Securely download Mullvad VPN with its new loader application

You can now securely download the Mullvad VPN app thanks to the newly launched Mullvad VPN loader application.

The best VPNs are known for their transparency and security, and Mullvad is championing this in its latest feature.

The loader downloads the Mullvad VPN app. It automatically checks it's the real deal, verifying the app's authenticity. This cuts out any chance of you downloading a malicious copycat app.

The loader is fast and secure, and is available for Mullvad's Windows and Mac VPN apps. It can also be re-used to update and install the latest versions of Mullvad VPN.

Automated authentication

Mullvad has always used PGP signatures to authenticate the software it releases, but previously it has been up to the user to verify it themselves.
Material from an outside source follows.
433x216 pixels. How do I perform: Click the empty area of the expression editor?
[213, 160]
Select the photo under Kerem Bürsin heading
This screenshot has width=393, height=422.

The new loader's automation removes this hurdle. The loader has the same PGP signature as all other Mullvad releases, meaning you can also verify the loader itself. Mullvad has a guide on verifying signatures.

Before now, the Mullvad VPN desktop app was only hosted by Mullvad on servers in Sweden, with GitHub as a backup. This has now been expanded and the Mullvad VPN app can be securely downloaded from one of a global network of third-party content delivery networks (CDNs).
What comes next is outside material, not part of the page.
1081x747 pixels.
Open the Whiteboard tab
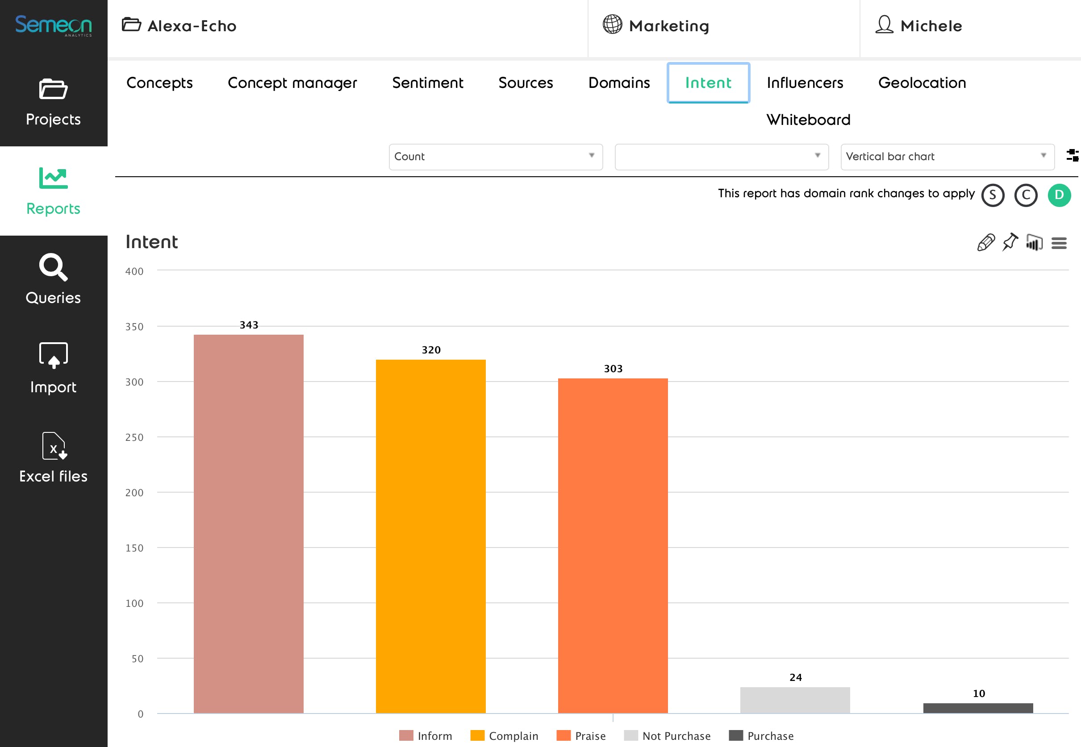808,120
A CDN is a server that delivers website content to a user. In its blog post, Mullvad says downloading the Mullvad VPN app from a CDN that is closer to a user "enables faster downloads than was previously possible."

Mullvad is known for being one of the most private VPNs and we contacted the provider to ask about the privacy ramifications arising from CDN use.
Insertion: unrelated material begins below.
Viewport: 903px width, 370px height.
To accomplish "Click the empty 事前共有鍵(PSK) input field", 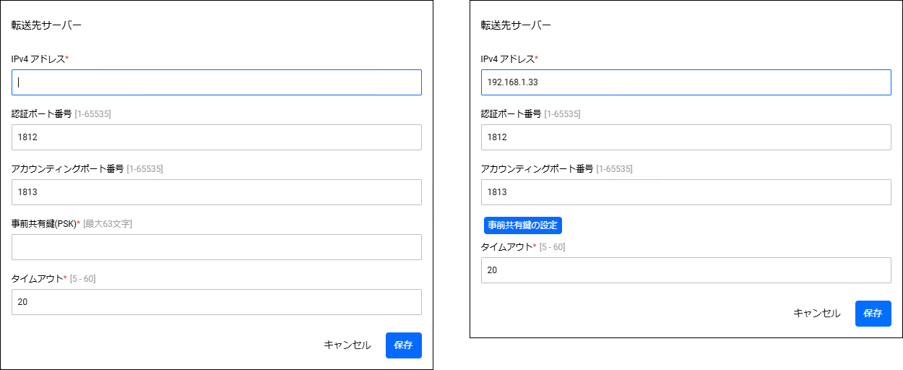I will coord(217,247).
Mullvad's tech lead said the loader "cryptographically verifies the integrity of the installer before launching it," meaning no malicious software can be downloaded.

According to Mullvad, "the CDN can see what IPs request the installer" and "can infer what OS that IP is running." So, unless users use a different VPN to download the installer, the CDN – a third-party – will know some personal information about users.

It can't see your VPN traffic or if you've even used the VPN. But it can see you've downloaded the installer, which is a small privacy drawback.

This was acknowledged by Mullvad, who said it was "approved by the company before the project."

However, Mullvad CEO Jan Jonsson confirmed that users can still download Mullvad VPN the old way by navigating to the "Alternative installation" section of its website.

This means you're still downloading the app direct from Mullvad's Swedish server, bypassing the CDN. Doing this means you lose the automatic verification of the new loader, but won't share your IP address with a third-party.

Users can still verify everything they're downloading thanks to Mullvad's PGP signatures.

Independently audited

Mullvad described the correctness of this app as "paramount." Due to its sensitive nature and "potential attack vectors," Mullvad had the app's protocol and source code independently audited by Assured.

Assured said it was contracted to "perform an audit of a new app functionality that allows downloading of new versions of the Mullvad VPN app installer from CDN sources in a secure manner."

The group reviewed "the installer downloader application, the script generating installer releases, and the installer metadata."

Following completion of the audit, Assured said "the new downloader installer solution seems to be well thought out and implemented."

Mullvad says the loader "will be the primary way for our users to get the Mullvad VPN app going forward," and offers installation instructions for all devices.